LLMs Main Concepts Explained
Last updated
Last updated
5 min read·Nov 30, 2023
Understanding LLMs without Delving into the Specifics.
This article targets people who need to have an overview of Large Language Models, aiming to understand how they work and become familiar with the associated terminology… but who do not have the time (or the need) to delve deeper. Therefore, simplifications will be used to generalise the concept and provide the bigger picture.
This is most likely the first thing we hear when discussing LLMs. For example, while the number of parameters for GPT-4 has not been disclosed by OpenAI, it is known that GPT-3 possesses 175 billion parameters.
Other Open Source LLMs, such as Llama 2, have 70 billion parameters, or even fewer, like Mistral, which has 7 billion.
But what are theses parameters?
An LLM functions somewhat like a ‘black box’ that receives a text as input (often referred to as a ‘prompt’) and generates a text output. The mechanism by which they operate involves predicting the next word based on the text that has been provided as input.
Inside the box, there is a type of neural network, a computing system representing layers of interconnected neurons to loosely mimic the human brain.
The weight represents the strength of the connection between two neurons. The value of these weights is calculated and adjusted during the training phase where the model is exposed to a vast amount of text data. They form part of the well-known ‘parameters’, but they are not the only ones; another important parameter is the bias. These are a bit less easy to explain without being too technical, but let’s say they are an additional adjustable variable that helps the model fit better.

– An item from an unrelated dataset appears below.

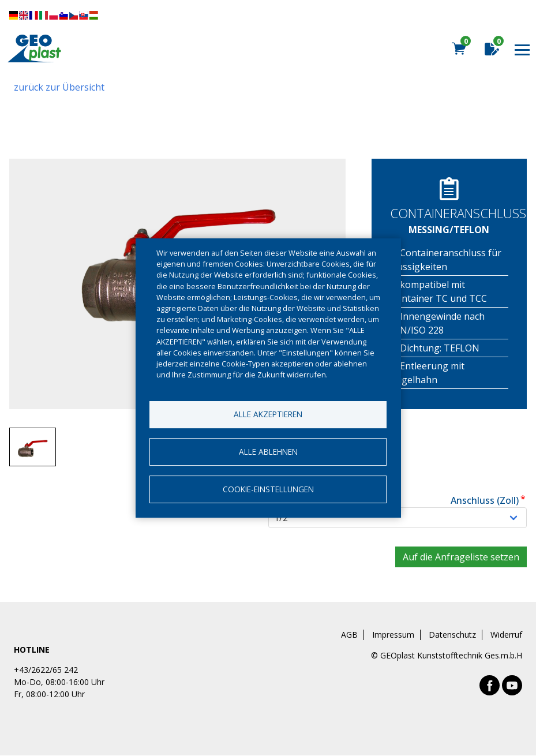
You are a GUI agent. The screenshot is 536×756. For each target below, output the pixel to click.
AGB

Like weights, biases are also learned during training.
The input text is not processed as is by the LLM, but is transformed into a series of tokens, which are basic units of text. A token can be a word, part of a word, or even a single character depending on the tokenisation method used. For ChatGPT, a rule of thumb is that one token is approximately 4 characters.
The context window is the maximum range of text that the model takes into account as input. Generally, it is given in terms of the number of tokens. This is an important parameter because it defines how much information can be passed to the model, which includes both the task that is submitted but also the previous conversations to create the illusion of continuity. For example, the context window of GPT-4 Turbo is 128,000 tokens, while GPT-3.5 Turbo supports only 16,000 tokens.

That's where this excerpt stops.